▸ Document section
Interpret the map. How can we explain the observed inequalities?

(Hint: unequal need for health care, and/or unequal efficiency of health care providers)

Source: research report of HealthMonitor (in Hungarian)

Time series chart

Appropiate for interval-ratio variables.

It displays changes in a variable at different points in time. It shows time (measured in units such as years or months) on the X axis and the values of the variable on the Y axis. Points can be joined by a straight line.

Example: Change in income inequalities in post-socialist countries during the transition.

Source: Flemming J., and J. Micklewright, “Income Distribution, Economic Systems and Transition”. Innocenti Occasional Papers, Economic and Social Policy Series, No. 70. Florence: UNICEF International Child Development Centre.

To the interpretation:

• the Gini coefficient is a measure of inequality

• it can range from 0 to 1

• a value of 0 expresses total equality (everyone has the same income), and

• a value of 1 expresses maximal inequality (one person has all the income).

The figure below shows changes in the Gini coefficient in four post-socialist countries during the transition

Compare: In the ‘90s Latin America had the highest Gini in the world (around 0.5); in developed Western-European countries it was about 0.35.

Interpret the time series chart.

What is the general trend in each country? Did your findings meet your expectations? What cross-country differences can you observe?

(Missing points denote missing data, for example: Russia 1990, 1991)

▸ Exercise data

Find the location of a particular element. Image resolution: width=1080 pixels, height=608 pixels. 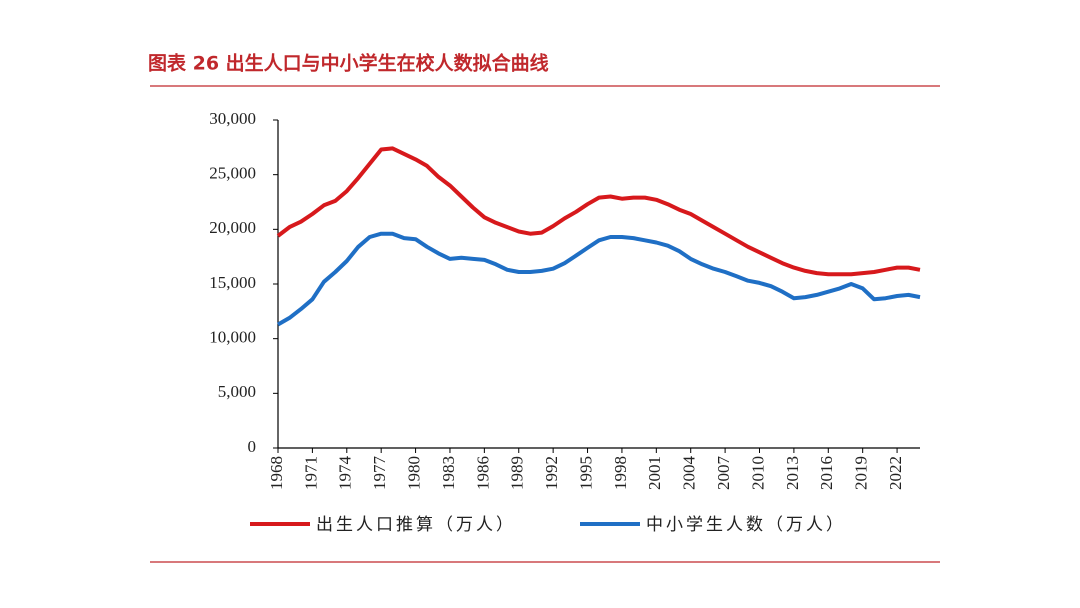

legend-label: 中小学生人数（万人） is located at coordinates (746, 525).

...

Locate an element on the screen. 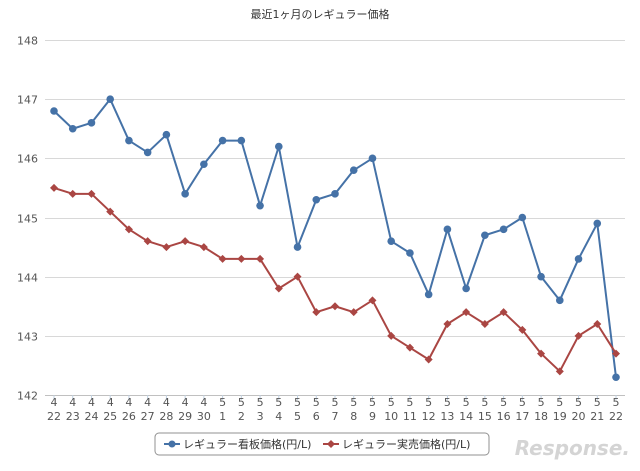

▸ Activity list
A - Translate this sentence from the text on interpreting charts into Spanish: "It displays changes in a variable at different points in time."
B - Reproduce the passage from the text on interpreting charts that begins at the words "Source: Flemming J., and" and stops after "all the income).".

▸ Solutions below
A - Muestra los cambios de una variable en distintos momentos del tiempo.

B -
Source: Flemming J., and J. Micklewright, “Income Distribution, Economic Systems and Transition”. Innocenti Occasional Papers, Economic and Social Policy Series, No. 70. Florence: UNICEF International Child Development Centre.

To the interpretation:

• the Gini coefficient is a measure of inequality

• it can range from 0 to 1

• a value of 0 expresses total equality (everyone has the same income), and

• a value of 1 expresses maximal inequality (one person has all the income).